───── Recorded information
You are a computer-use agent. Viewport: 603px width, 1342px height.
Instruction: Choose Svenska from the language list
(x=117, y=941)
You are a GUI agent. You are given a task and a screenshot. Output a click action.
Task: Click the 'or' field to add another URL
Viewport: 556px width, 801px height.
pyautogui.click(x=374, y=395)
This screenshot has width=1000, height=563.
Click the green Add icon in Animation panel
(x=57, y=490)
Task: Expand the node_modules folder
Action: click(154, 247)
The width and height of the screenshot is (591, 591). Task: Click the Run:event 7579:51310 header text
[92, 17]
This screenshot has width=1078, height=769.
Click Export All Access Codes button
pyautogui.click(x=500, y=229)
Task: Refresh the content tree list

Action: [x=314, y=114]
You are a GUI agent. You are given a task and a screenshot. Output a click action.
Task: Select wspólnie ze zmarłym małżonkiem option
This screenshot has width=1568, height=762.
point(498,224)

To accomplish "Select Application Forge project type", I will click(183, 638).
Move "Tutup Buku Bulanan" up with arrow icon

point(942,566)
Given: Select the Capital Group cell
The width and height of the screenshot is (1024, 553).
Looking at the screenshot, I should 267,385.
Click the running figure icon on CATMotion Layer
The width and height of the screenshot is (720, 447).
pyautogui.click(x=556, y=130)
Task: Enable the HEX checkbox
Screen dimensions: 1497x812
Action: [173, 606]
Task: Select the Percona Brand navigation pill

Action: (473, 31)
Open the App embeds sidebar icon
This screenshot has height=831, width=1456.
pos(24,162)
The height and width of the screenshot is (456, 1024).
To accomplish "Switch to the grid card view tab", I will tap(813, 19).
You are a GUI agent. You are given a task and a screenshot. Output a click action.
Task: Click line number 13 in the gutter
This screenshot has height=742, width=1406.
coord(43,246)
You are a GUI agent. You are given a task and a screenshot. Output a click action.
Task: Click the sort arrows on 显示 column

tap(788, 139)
──────────
#### Problem statement:
Every entry should be reproduced exactly, with no part omitted.

#### Output for this exercise:
You are a computer-use agent. Viewport: 603px width, 1342px height.
Instruction: Choose Svenska from the language list
(x=117, y=941)
You are a GUI agent. You are given a task and a screenshot. Output a click action.
Task: Click the 'or' field to add another URL
Viewport: 556px width, 801px height.
pyautogui.click(x=374, y=395)
This screenshot has width=1000, height=563.
Click the green Add icon in Animation panel
(x=57, y=490)
Task: Expand the node_modules folder
Action: click(154, 247)
The width and height of the screenshot is (591, 591). Task: Click the Run:event 7579:51310 header text
[92, 17]
This screenshot has width=1078, height=769.
Click Export All Access Codes button
pyautogui.click(x=500, y=229)
Task: Refresh the content tree list

Action: [x=314, y=114]
You are a GUI agent. You are given a task and a screenshot. Output a click action.
Task: Select wspólnie ze zmarłym małżonkiem option
This screenshot has width=1568, height=762.
point(498,224)

To accomplish "Select Application Forge project type", I will click(183, 638).
Move "Tutup Buku Bulanan" up with arrow icon

point(942,566)
Given: Select the Capital Group cell
The width and height of the screenshot is (1024, 553).
Looking at the screenshot, I should 267,385.
Click the running figure icon on CATMotion Layer
The width and height of the screenshot is (720, 447).
pyautogui.click(x=556, y=130)
Task: Enable the HEX checkbox
Screen dimensions: 1497x812
Action: [173, 606]
Task: Select the Percona Brand navigation pill

Action: (473, 31)
Open the App embeds sidebar icon
This screenshot has height=831, width=1456.
pos(24,162)
The height and width of the screenshot is (456, 1024).
To accomplish "Switch to the grid card view tab", I will tap(813, 19).
You are a GUI agent. You are given a task and a screenshot. Output a click action.
Task: Click line number 13 in the gutter
This screenshot has height=742, width=1406.
coord(43,246)
You are a GUI agent. You are given a task and a screenshot. Output a click action.
Task: Click the sort arrows on 显示 column

tap(788, 139)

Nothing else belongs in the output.